The Professor Who Thought Bold Text Was a Robot

Someone accused me of using AI to write my Reddit comments a while back.
Not because of what I said. Because of how I presented it.
I'd used bold text. And italics. To make the argument easier to follow.
This, apparently, was suspicious.
The person making the accusation teaches at a university.
I'll let that sit for a moment.
I formatted my replies carefully because I was trying to construct a clear argument and I had the basic courtesy to make it readable. This is, or was, when I attended school, considered a virtue. Something you aimed for. Something teachers encouraged.
Now it's evidence of cheating.
The thread was about AI detectors, specifically about whether they work. My position, supported by running Charles Dickens through five of them and watching him score 95% AI, was that they don't. The professor's position was that they do, and that my well-formatted counter-argument proved it.
There's a word for this. Circular isn't quite right. Deranged is closer.
While that exchange was still fresh, I read about the Australian Catholic University, which had been flagging students for academic misconduct based on the results of an AI detector. The tool it was using was Turnitin. In 2024 alone, nearly 6,000 cases were reported, around 90% of them AI-related.
Turnitin's own website warns that its detector should not be used as the sole basis for adverse actions against a student. The university used it as the sole basis anyway, and had known about its unreliability for over a year before finally abandoning it. Not before real students, who had done real work, had their futures held hostage by an algorithm that cannot reliably distinguish a human being from a piece of software.
One nursing student faced a six-month investigation and missed a graduate job opportunity. She had written every word herself.
These are not abstract stakes. These are people's degrees. Their careers. Their years of work, dismissed by a confidence score generated by software that would fail Charles Dickens.

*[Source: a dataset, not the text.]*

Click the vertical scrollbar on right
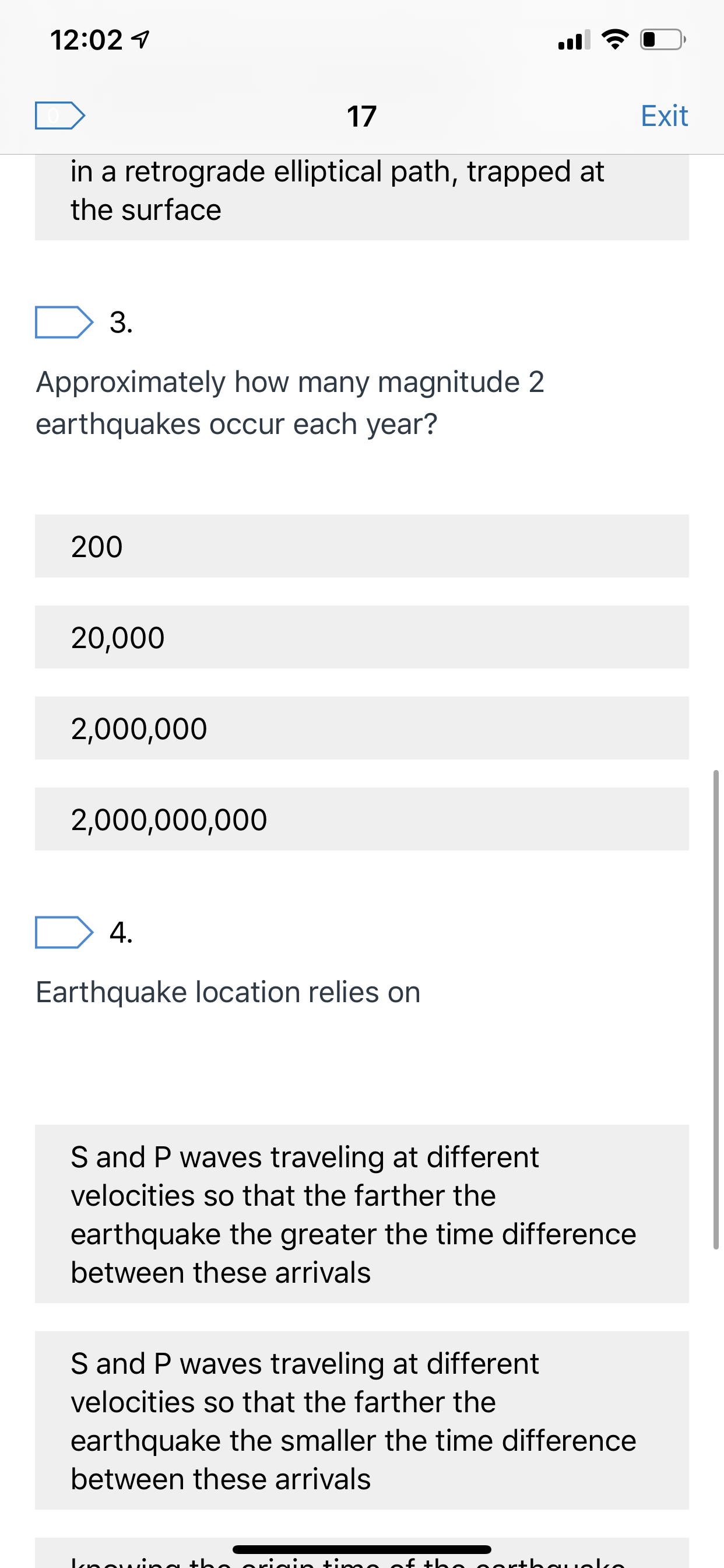 pos(715,1010)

And still, in the thread, some people defended the detectors.
I find myself wondering how teachers managed before any of this existed. How they assessed whether the work in front of them was genuine.
They read it.
They knew their students. They'd spent months in seminars with them, reading their earlier work, listening to them think out loud. When something felt wrong, it felt wrong because they had a basis for comparison. A relationship. A professional judgment built over time.
The detector replaces all of that with a number.
A number that punishes clarity. That flags structure as suspicious. That would rather see you write "a wax cup for hot tea" than "a chocolate teapot" because the worse version is harder to flag.
A number generated by software that is also, conveniently, selling you the solution to the problem it invented.
The professor who thought my formatting was a red flag is teaching students to write. Presumably teaching them to write clearly, with structure, with care for the reader.
And then running their work through a tool that treats those qualities as evidence of fraud.
I used bold text because I was trying to be helpful.
Apparently that's the tell.
We deserve everything that's coming to us.